「女は自分以外のものにはなれないのである。というより実にお手軽に『自分自身』になりきるのだ」

- 1925年1月14日~1970年11月25日
- 日本出身
- 小説家、劇作家、評論家、政治活動家
- 『仮面の告白』『金閣寺』などで戦後日本文学を代表する存在となり、国内外で高い評価を得た。美と死を主題に独自の美学を追求し、最期は自衛隊駐屯地で割腹自殺を遂げた。文学と行動を一致させた生き様で今なお強い影響を与えている。
原文
「女は自分以外のものにはなれないのである。というより実にお手軽に『自分自身』になりきるのだ」
解説
この言葉は、三島由紀夫が女性の自己実現のあり方について鋭い観察を示したものである。女性は、自己を偽ったり、別の何かになろうと苦闘することなく、自然に、あっさりと「自分自身」になりきるという指摘がなされている。ここでは、女性の自己受容の迅速さと自然さが、男性の複雑な自己形成への苦悩と対比される形で語られている。

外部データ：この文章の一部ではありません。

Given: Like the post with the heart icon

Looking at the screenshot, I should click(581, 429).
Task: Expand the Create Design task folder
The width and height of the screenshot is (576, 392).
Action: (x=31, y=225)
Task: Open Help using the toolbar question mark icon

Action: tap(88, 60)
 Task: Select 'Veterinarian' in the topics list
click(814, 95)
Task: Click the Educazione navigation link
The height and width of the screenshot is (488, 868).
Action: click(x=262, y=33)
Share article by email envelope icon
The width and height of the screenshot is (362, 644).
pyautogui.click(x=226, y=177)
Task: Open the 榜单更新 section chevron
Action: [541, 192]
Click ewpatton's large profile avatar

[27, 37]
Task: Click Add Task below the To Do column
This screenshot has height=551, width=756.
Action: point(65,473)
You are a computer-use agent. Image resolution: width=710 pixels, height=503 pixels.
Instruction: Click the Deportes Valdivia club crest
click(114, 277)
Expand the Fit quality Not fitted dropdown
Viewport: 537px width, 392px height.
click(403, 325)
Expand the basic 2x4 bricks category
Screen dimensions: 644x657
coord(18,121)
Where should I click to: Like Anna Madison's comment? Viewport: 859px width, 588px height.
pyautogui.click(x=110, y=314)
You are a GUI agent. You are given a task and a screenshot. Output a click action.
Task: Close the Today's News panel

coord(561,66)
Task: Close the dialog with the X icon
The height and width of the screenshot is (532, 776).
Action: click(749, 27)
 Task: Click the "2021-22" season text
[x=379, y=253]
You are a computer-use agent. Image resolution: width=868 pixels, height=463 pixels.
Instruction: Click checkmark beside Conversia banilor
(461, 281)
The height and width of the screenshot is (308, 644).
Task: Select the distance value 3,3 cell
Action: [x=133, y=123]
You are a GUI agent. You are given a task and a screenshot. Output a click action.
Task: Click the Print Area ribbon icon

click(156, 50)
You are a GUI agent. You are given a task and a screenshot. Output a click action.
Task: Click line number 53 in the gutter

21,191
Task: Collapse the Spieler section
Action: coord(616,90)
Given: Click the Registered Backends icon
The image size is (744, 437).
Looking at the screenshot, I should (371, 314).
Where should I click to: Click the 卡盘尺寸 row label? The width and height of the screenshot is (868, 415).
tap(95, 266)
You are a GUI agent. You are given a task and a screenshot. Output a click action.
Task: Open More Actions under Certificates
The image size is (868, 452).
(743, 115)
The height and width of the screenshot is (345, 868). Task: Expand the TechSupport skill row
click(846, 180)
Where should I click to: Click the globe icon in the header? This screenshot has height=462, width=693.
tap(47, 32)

三島は、人間存在における自己の演技性と本質性に深い関心を持っていた。男性がしばしば、理想や他者の期待に応えるために自己を偽り、演じながら苦しむのに対し、女性はより本能的に、また無理なく自己であることができるという認識を持っていた。この言葉は、三島が描く女性の強さと自然さへの一種の羨望と畏敬を象徴している。
現代においても、この洞察は生きている。たとえば、自己表現やアイデンティティに悩む現代人にとって、自分自身であることの難しさと、自然体で生きることの価値は大きなテーマとなっている。三島のこの言葉は、本来の自己を無理なく生きる女性のあり方に、存在論的な真実を見出し、自己をめぐる現代的な葛藤に対する一つの鋭い視点を示しているのである。